* Extrait présenté:
Satan bouche un coin, 1968.

PLV :Satan bouche un coin est venu avant Graphyty ?

JPB : – Oui. Le film est assez court, il était un petit peu plus long, peut-être deux ou trois minutes ont disparu… mais le tournage a commencé en 67, fin août, début septembre, à Paris; ce sont les scènes avec Étienne O’Leary et Michèle Giraud, qui était sa compagne; ensuite je suis reparti à Bordeaux, qui était encore à l’époque mon point d’attache. Pendant tout un temps, une bobine de deux minutes et demie seulement avait été tournée avec O’Leary, puis ensuite j’ai pu acheter une autre pellicule. Ce qui avait été tourné à Paris du film avait été co-réalisé avec Raphaël Moringu… et lorsque nous avons visionné ces deux minutes et demie en projection, nous avons découvert que la plupart des scènes étaient sous-exposées et qu’on ne voyait pas grand-chose à l’image. Je me suis dit tant pis, ça ne me dérange pas forcément. Par contre Raphaël Moringu s’est découragé et a abandonné, j’ai alors continué seul. À Bordeaux, j’étais voisin et ami de Pierre Molinier, et donc vers octobre ou novembre 67, je suis également allé tourner deux minutes et demie chez Pierre Molinier. En décembre 67 ou janvier 68, quelqu’un m’a filé une autre bobine de deux minutes et demie et j’ai été filmer chez des copains; alors le tournage s’est étendu sur plusieurs mois, et à chaque fois j’avais la caméra pour un temps très bref : le tournage n’a duré que quelques heures, mais réparties sur plusieurs mois. Un ami avait des entrées, enfin des connexions, avec le centre culturel ou la maison de la culture – je ne sais plus comment ça s’appelle officiellement – de Toulouse, et il a pu organiser une projection de films underground français. Évidemment, j’étais resté très en contact avec Étienne O’Leary, qui était devenu un ami très proche ; j’étais lié à Clémenti, à Jean-Jacques Lebel, à cette mouvance… c’est comme ça qu’on apparaissait les uns dans les films des autres, on se prêtait les caméras, on se rendait des services. Au centre culturel de Toulouse donc, où il y a eu cette première projection, il y avait nos films, ceux de Clémenti, Michel Auder, Étienne O’Leary, René Reffret, et ceux d’un Américain, des bobines que Taylor Mead avait laissées à Paris. Elles doivent toujours s’y trouver d’ailleurs… et Philippe Bordier, qui était lui-même cinéaste et qui faisait partie de ce groupe très informel, groupe entre guillemets : « on va passer ton film aussi ». Mais il n’était pas encore monté. Alors il a été monté essentiellement en une nuit de quasi fièvre… de quoi je parlais déjà ?

* Matériel fourni:
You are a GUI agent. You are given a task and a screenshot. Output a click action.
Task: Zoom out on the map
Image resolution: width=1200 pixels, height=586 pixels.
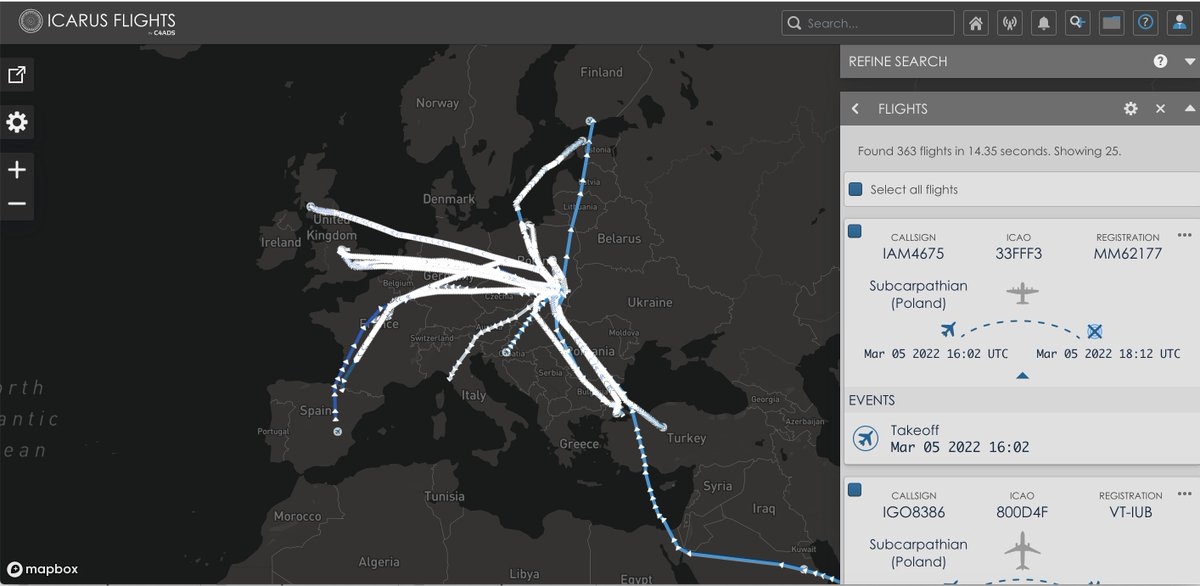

* Consignes de l'exercice:
a: D'après l'extrait présenté, avec qui la partie du film tournée à Paris a-t-elle été coréalisée ?
b: Selon l'extrait présenté, pour quelle raison JPB a-t-il poursuivi seul le tournage de Satan bouche un coin ?

* Les réponses:
a: Avec Raphaël Moringu.

b: Lors de la projection des deux minutes et demie tournées à Paris, ils ont découvert que la plupart des scènes étaient sous-exposées. Raphaël Moringu s'est alors découragé et a abandonné. JPB a donc continué seul.